Articulo original: http://www.newscientist.com/channel/health/mg19225780.143-stem-cells-reverse-muscular-dystrophy.html
Stem cells reverse muscular dystrophy
15 November 2006
NewScientist.com news service
Debora Mackenzie
STEM cells have helped dogs with muscular dystrophy to walk again. Doctors hope a similar approach in humans could lead to more complete improvement than the other leading contender for a cure - an RNA-blocking drug now in clinical trials.
Duchenne muscular dystrophy (DMD) strikes about one in 35,000 children, almost always boys, and is usually fatal by the age of 30. It is caused by mutations in the gene for the muscle protein dystrophin. Without it, muscle contractions shear and kill muscle cells, and victims become progressively weaker, often dying when their breathing muscles fail.
Giulio Cossu and colleagues at the San Raffaele Scientific Institute in Milan, Italy, had found previously that adult stem cells called mesangioblasts colonise muscle and restore dystrophin production in mice engineered to lack the gene. But the therapeutic effect could not be tested, because these mice do not develop MD.
Dogs do. So Cossu's team took mesangioblasts from golden retrievers with a mutation in the dystrophin gene that causes a disease similar to DMD. They used gene therapy to give the cells a normal version of the gene, before reinjecting them into the dogs' leg arteries. They also transplanted mesangioblasts from healthy dogs into dogs with MD, and gave drugs to suppress immune rejection (Nature, DOI: 10.1038/nature05282).

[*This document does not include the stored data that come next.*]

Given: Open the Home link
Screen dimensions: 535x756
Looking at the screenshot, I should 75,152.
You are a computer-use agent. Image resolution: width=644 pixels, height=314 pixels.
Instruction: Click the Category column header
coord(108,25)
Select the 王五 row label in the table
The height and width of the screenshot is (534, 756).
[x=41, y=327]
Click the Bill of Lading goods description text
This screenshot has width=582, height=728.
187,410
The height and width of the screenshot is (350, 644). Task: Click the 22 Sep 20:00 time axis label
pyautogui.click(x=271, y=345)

Repeated doses of cells from normal donors restored muscle function in four of five dogs. All four lived for more than a year after the experiment, unlike controls, and initially regained the ability to walk, though two relapsed. The cells colonised muscle and produced dystrophin, not just in the injected leg but elsewhere, including the diaphragm. "That is important, because respiratory muscles are very difficult to target with direct injection," says Johnny Huard of the University of Pittsburgh in Pennsylvania, who has also studied stem cells and MD.
Unfortunately the dog's own modified stem cells did not restore muscle function, although they did produce dystrophin. They would be preferable to donor cells, as they would not risk rejection. "The work shows these cells are feasible, but need to be improved," says Huard.

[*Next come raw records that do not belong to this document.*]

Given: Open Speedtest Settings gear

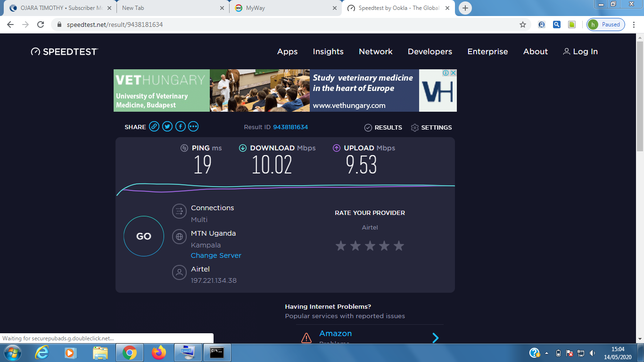Looking at the screenshot, I should 415,128.

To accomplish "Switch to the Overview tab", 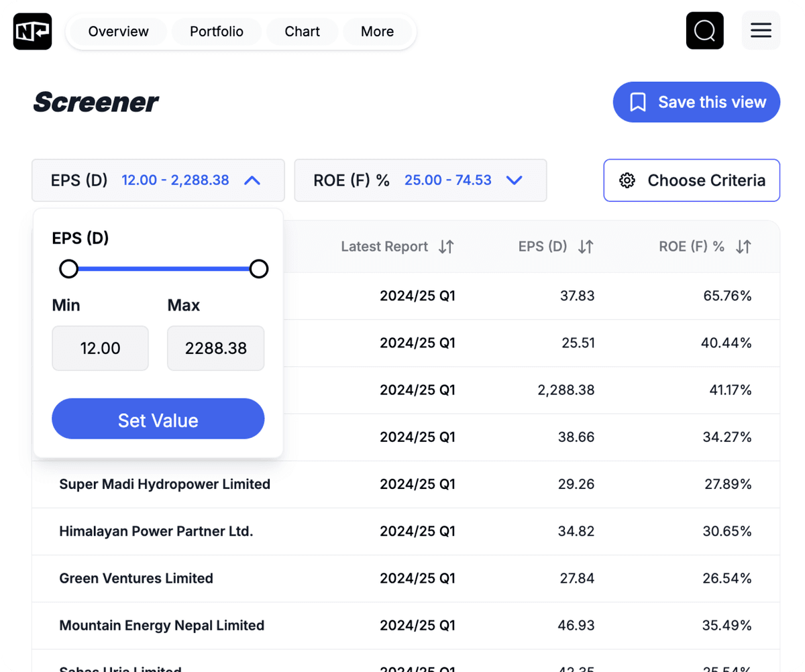I will point(118,31).
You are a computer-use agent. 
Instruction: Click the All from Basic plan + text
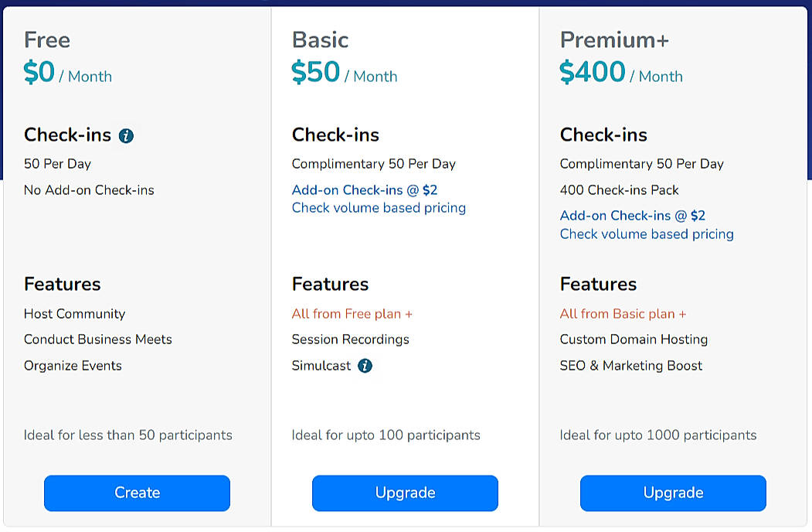click(x=623, y=313)
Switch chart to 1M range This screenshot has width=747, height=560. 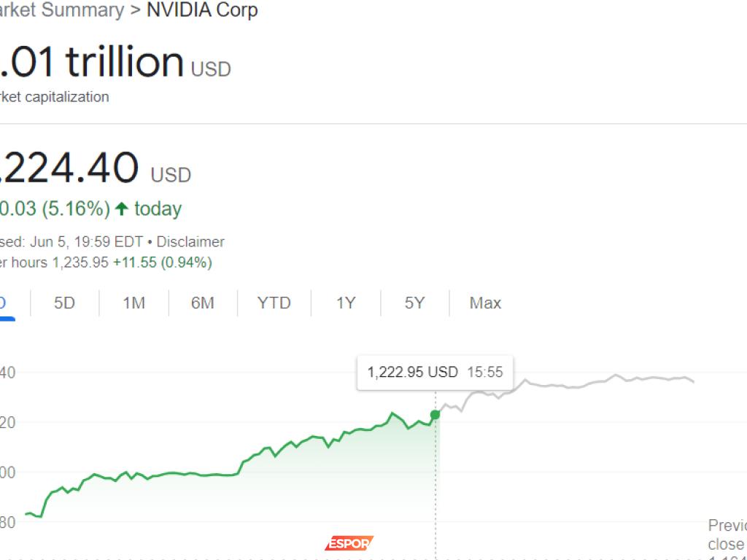pyautogui.click(x=133, y=303)
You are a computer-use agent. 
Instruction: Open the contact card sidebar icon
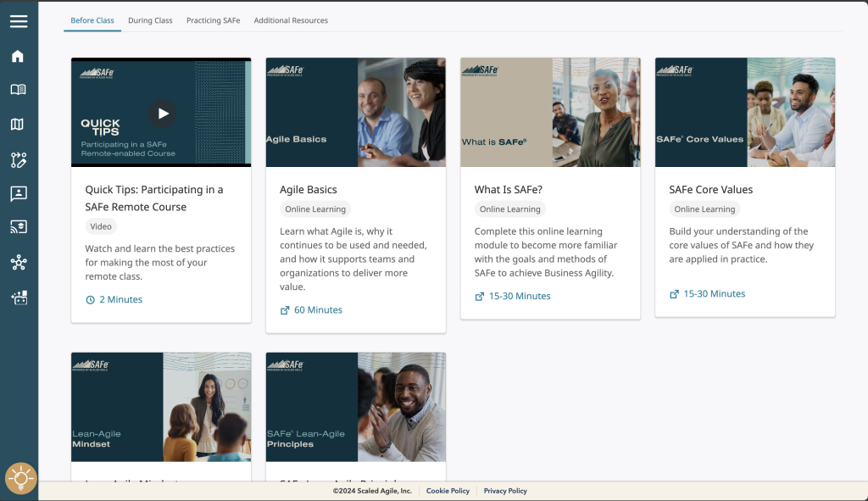19,193
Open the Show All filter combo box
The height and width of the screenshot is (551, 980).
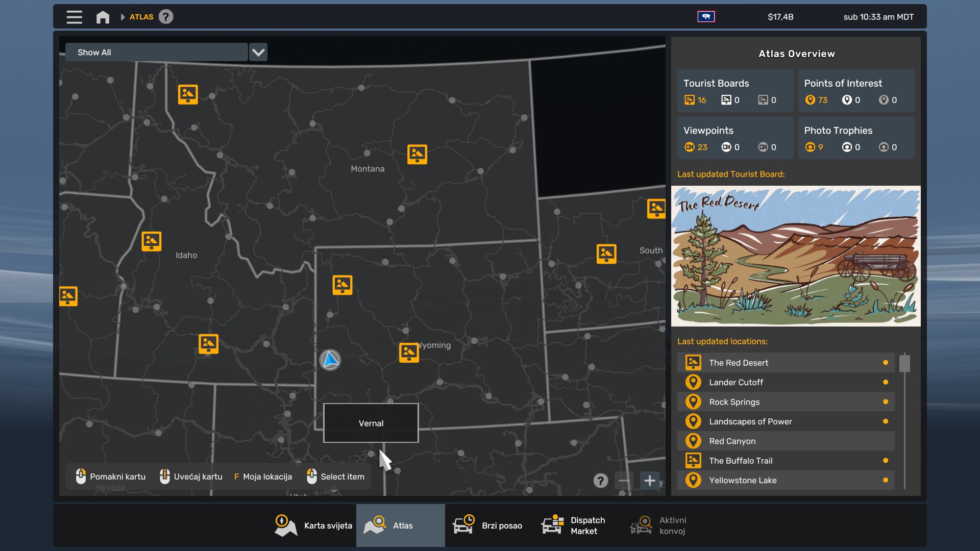tap(157, 52)
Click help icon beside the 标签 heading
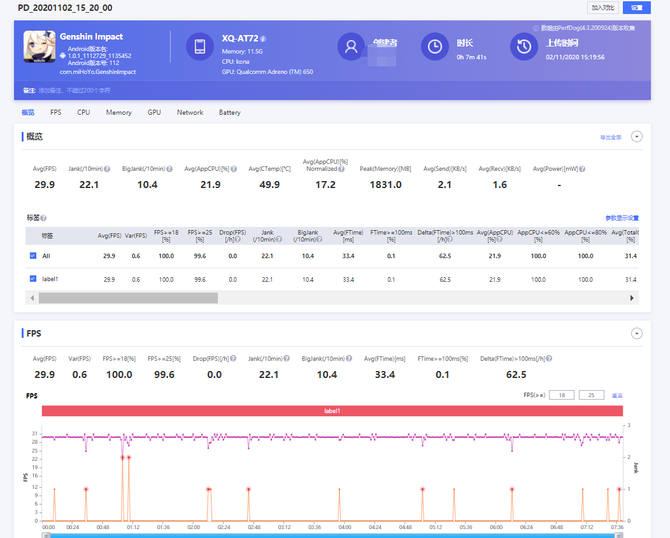Screen dimensions: 670x538 pyautogui.click(x=44, y=217)
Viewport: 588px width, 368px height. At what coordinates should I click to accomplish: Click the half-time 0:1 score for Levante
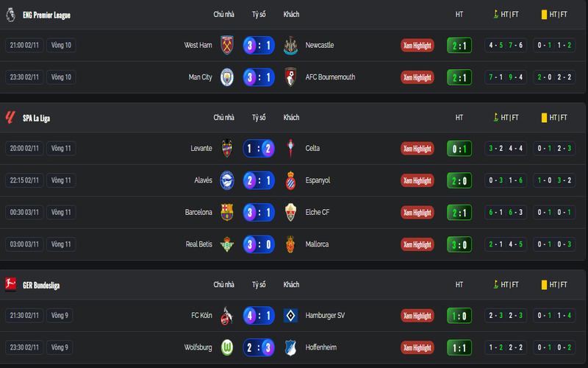(459, 148)
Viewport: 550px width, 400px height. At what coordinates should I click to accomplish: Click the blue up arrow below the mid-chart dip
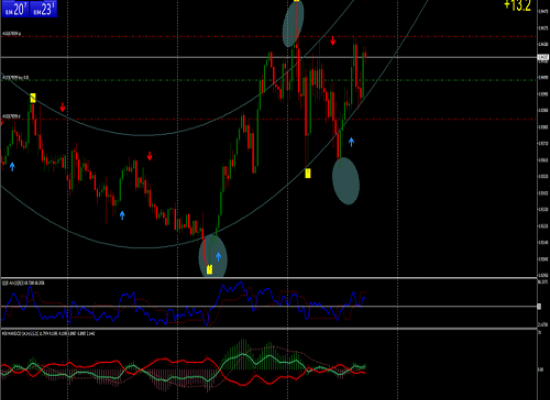click(x=122, y=215)
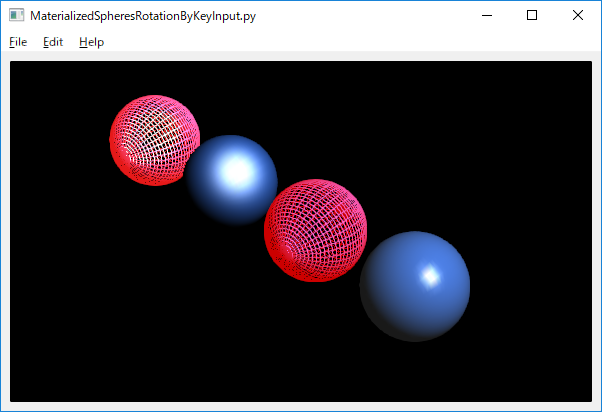Viewport: 602px width, 412px height.
Task: Click the MaterializedSpheresRotationByKeyInput.py title text
Action: (x=143, y=16)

Cossu plans to repeat the experiment with growth factors to encourage more of the dogs' own cells to colonise muscle. The team also hopes to conduct human trials using matched donor cells.
Until now, efforts to treat DMD have largely focused on silencing the dystrophin mutation. PTC Therapeutics in South Plainfield, New Jersey, has developed a drug for one type of mutation by making the translation machinery skip it. This results in a slightly altered dystrophin protein that is at least functional, if not as good as the normal version. The drug is being tested in DMD patients.